Cloud Scheduler - Scheduled Jobs (GCP)

Note: This document covers GCP Cloud Scheduler for production deployments. For Docker Compose deployments, see configure-scheduled-tasks.md which uses Celery + Celery Beat instead.

Cloud Scheduler runs periodic tasks in GCP deployments. Each job sends an HTTP POST request to an endpoint on the worker service, authenticated via OIDC.

Architecture

┌──────────────────┐     OIDC Token      ┌──────────────────┐
│ Cloud Scheduler  │ ──────────────────► │ Worker Service   │
│ (cron triggers)  │     POST request    │ (Cloud Run)      │
└──────────────────┘                     └──────────────────┘
                                         ┌──────────────────┐
                                         │ Django Command   │
                                         │ (cleanup, etc)   │
                                         └──────────────────┘

Authentication: Cloud Scheduler uses OIDC tokens signed by a service account.

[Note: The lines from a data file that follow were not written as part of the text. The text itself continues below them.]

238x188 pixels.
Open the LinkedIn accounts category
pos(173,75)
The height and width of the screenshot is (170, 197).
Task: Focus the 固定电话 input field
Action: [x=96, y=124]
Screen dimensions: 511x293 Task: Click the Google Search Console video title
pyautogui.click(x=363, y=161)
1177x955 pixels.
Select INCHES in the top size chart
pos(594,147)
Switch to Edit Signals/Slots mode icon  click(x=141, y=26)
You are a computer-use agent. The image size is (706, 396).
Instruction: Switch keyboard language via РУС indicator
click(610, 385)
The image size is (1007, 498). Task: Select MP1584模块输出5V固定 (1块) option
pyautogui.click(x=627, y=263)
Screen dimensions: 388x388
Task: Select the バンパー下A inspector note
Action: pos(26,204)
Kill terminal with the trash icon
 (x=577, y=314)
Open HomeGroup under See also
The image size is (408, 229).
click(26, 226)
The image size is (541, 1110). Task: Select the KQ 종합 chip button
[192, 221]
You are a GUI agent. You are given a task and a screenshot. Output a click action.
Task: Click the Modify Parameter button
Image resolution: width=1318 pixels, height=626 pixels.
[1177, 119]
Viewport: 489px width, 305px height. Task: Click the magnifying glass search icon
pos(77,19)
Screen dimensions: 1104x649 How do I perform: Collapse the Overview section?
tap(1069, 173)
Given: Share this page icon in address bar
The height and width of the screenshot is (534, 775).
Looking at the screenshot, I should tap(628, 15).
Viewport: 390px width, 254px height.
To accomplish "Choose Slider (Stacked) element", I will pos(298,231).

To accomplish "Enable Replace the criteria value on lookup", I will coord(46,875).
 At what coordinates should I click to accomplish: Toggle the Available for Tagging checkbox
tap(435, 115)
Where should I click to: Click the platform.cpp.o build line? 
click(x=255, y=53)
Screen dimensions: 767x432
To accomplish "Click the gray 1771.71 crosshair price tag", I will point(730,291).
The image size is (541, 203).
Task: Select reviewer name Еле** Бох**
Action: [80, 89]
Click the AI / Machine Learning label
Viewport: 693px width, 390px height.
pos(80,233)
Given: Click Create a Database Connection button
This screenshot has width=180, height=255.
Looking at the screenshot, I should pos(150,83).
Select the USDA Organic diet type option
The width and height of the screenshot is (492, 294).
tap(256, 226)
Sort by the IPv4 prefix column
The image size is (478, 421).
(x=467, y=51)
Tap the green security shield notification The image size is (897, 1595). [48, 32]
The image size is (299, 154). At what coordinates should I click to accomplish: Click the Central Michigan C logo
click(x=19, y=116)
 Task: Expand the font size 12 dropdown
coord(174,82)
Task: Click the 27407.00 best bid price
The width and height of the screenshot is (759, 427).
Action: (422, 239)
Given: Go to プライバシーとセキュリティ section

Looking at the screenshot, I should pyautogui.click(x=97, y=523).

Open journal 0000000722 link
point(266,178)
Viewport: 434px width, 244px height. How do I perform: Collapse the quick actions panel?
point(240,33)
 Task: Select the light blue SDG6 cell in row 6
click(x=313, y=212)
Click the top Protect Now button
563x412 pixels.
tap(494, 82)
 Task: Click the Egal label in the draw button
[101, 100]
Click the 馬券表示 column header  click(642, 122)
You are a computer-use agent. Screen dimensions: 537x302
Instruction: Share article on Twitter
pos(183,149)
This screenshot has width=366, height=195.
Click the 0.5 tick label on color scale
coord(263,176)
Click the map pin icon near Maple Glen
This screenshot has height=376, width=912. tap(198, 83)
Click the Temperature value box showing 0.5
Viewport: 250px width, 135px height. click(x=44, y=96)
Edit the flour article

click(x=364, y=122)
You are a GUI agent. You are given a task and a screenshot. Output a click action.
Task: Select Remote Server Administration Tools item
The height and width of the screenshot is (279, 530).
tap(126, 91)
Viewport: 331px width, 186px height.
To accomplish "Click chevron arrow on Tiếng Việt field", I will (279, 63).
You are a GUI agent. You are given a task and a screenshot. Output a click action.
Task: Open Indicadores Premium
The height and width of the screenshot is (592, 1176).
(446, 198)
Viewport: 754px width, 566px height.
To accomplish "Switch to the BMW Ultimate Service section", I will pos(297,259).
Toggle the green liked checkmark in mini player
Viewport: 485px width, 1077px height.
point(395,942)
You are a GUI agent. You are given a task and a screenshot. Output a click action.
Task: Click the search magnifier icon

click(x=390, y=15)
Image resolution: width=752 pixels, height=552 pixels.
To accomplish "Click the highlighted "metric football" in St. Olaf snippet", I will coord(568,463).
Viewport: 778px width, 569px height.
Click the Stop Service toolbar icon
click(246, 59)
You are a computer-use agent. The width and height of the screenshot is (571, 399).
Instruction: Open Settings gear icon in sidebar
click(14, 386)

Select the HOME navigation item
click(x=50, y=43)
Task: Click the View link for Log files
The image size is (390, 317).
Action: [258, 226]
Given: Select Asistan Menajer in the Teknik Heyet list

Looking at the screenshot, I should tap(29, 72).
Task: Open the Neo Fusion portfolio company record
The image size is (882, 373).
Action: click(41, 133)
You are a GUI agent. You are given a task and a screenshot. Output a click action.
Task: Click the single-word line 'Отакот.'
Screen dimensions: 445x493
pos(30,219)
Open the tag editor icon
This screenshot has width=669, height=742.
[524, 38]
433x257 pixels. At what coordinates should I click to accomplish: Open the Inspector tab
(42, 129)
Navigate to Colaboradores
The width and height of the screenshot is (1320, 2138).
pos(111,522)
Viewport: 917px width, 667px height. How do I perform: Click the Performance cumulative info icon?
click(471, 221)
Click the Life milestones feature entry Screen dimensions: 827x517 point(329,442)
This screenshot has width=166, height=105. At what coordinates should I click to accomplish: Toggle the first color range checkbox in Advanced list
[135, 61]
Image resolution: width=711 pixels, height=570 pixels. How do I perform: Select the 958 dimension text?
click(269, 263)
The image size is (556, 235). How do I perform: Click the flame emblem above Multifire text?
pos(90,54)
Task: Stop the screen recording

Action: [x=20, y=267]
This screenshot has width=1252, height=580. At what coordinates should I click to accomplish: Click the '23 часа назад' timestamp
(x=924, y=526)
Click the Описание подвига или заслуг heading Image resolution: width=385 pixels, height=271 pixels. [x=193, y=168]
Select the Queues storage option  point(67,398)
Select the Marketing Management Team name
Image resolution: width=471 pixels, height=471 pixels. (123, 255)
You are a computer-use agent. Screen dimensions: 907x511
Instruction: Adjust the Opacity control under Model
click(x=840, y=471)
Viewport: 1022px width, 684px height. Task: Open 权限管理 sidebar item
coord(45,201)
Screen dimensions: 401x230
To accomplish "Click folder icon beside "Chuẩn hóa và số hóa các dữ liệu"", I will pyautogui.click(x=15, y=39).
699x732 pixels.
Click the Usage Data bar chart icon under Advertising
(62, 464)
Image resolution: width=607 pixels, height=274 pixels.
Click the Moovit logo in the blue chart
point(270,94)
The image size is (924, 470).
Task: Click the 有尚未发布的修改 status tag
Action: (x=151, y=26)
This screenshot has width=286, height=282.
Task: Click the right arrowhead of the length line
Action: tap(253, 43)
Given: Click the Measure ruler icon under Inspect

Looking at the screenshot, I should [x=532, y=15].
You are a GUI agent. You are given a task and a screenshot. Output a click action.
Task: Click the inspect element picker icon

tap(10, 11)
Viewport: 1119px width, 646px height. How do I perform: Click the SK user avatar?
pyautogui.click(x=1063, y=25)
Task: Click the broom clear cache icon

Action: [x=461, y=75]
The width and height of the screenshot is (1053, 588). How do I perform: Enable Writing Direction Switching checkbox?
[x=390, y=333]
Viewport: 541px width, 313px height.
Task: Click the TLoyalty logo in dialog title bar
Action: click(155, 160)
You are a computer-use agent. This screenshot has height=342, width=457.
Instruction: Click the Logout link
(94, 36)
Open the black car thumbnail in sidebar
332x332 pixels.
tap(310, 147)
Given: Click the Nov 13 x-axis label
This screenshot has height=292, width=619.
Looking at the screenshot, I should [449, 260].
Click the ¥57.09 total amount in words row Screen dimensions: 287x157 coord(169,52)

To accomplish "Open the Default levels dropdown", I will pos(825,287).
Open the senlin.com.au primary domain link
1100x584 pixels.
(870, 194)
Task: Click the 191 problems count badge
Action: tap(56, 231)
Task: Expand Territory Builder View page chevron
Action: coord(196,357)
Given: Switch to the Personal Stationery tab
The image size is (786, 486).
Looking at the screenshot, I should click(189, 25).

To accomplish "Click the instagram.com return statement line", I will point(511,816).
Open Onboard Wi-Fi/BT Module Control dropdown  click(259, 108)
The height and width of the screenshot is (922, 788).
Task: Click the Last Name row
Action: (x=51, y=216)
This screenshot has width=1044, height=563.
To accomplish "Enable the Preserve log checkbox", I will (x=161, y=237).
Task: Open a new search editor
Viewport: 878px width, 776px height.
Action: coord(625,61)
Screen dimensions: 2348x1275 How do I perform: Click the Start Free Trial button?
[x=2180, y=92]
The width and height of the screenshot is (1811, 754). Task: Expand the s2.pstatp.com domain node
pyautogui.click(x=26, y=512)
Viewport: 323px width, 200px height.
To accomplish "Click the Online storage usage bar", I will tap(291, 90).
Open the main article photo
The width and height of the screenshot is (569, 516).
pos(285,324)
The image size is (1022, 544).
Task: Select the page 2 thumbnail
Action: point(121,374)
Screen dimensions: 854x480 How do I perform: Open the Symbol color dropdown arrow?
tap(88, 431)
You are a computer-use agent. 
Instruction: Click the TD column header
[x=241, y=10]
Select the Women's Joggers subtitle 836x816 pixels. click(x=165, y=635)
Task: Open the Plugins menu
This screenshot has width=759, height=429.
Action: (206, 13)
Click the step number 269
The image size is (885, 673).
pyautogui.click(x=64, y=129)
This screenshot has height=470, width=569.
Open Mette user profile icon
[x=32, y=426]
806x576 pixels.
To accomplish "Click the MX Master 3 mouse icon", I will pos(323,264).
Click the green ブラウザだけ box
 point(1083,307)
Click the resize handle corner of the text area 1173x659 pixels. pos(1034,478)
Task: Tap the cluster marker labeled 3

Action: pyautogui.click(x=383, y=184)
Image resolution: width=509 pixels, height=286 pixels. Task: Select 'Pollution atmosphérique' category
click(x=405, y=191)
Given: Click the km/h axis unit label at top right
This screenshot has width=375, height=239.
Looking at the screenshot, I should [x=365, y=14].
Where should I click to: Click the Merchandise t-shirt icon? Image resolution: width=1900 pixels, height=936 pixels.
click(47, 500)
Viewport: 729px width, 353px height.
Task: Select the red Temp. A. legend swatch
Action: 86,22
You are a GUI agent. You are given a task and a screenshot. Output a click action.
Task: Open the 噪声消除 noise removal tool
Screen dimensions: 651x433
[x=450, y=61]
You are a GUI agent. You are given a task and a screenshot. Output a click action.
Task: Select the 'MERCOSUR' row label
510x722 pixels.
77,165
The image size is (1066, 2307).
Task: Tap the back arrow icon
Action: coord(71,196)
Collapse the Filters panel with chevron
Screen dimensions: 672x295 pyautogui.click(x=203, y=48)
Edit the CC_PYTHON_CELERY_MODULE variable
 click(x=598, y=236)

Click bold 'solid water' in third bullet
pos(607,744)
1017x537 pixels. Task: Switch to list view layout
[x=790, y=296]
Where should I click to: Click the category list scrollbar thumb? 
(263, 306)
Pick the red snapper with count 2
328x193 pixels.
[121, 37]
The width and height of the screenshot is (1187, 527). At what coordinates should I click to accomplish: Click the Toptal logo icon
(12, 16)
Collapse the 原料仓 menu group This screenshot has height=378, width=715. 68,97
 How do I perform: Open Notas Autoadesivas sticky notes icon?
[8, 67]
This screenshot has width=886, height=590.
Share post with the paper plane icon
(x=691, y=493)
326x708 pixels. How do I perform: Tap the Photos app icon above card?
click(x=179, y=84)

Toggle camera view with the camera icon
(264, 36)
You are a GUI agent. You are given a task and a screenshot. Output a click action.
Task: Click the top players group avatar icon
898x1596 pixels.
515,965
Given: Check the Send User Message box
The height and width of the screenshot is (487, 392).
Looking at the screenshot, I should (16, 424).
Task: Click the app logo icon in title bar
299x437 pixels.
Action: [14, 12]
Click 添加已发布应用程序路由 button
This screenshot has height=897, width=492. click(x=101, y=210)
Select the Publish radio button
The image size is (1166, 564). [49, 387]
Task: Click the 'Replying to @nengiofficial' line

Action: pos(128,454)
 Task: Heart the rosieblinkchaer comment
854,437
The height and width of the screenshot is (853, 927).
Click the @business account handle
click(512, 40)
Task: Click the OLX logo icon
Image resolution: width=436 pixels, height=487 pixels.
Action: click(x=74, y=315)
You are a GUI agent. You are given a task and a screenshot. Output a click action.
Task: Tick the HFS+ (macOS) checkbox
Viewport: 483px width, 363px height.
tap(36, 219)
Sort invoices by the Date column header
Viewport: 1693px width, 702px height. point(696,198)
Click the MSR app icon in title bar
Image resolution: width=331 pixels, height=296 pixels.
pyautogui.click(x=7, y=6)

Cloud Run automatically verifies these tokens - no application-level auth is needed.

Scheduled Jobs

Each stage has its own set of scheduler jobs with stage-specific names:

Job Name (prod) Schedule (Sydney) Endpoint Purpose
$GCP_APP_NAME-clear-sessions Daily at 2:00 AM /api/v1/scheduled/clear-sessions/ Remove expired Django sessions from the database
$GCP_APP_NAME-cleanup-idempotency-keys Daily at 3:00 AM /api/v1/scheduled/cleanup-idempotency-keys/ Delete expired API idempotency keys (24h TTL)
$GCP_APP_NAME-cleanup-callback-receipts Weekly Sunday 4:00 AM /api/v1/scheduled/cleanup-callback-receipts/ Delete old validator callback receipts (30 day retention)
$GCP_APP_NAME-purge-expired-submissions Hourly at :00 /api/v1/scheduled/purge-expired-submissions/ Purge submission content past retention period
$GCP_APP_NAME-process-purge-retries Every 5 minutes /api/v1/scheduled/process-purge-retries/ Retry failed submission purges
$GCP_APP_NAME-cleanup-stuck-runs Every 10 minutes /api/v1/scheduled/cleanup-stuck-runs/ Mark validation runs stuck in RUNNING state as FAILED (30min timeout)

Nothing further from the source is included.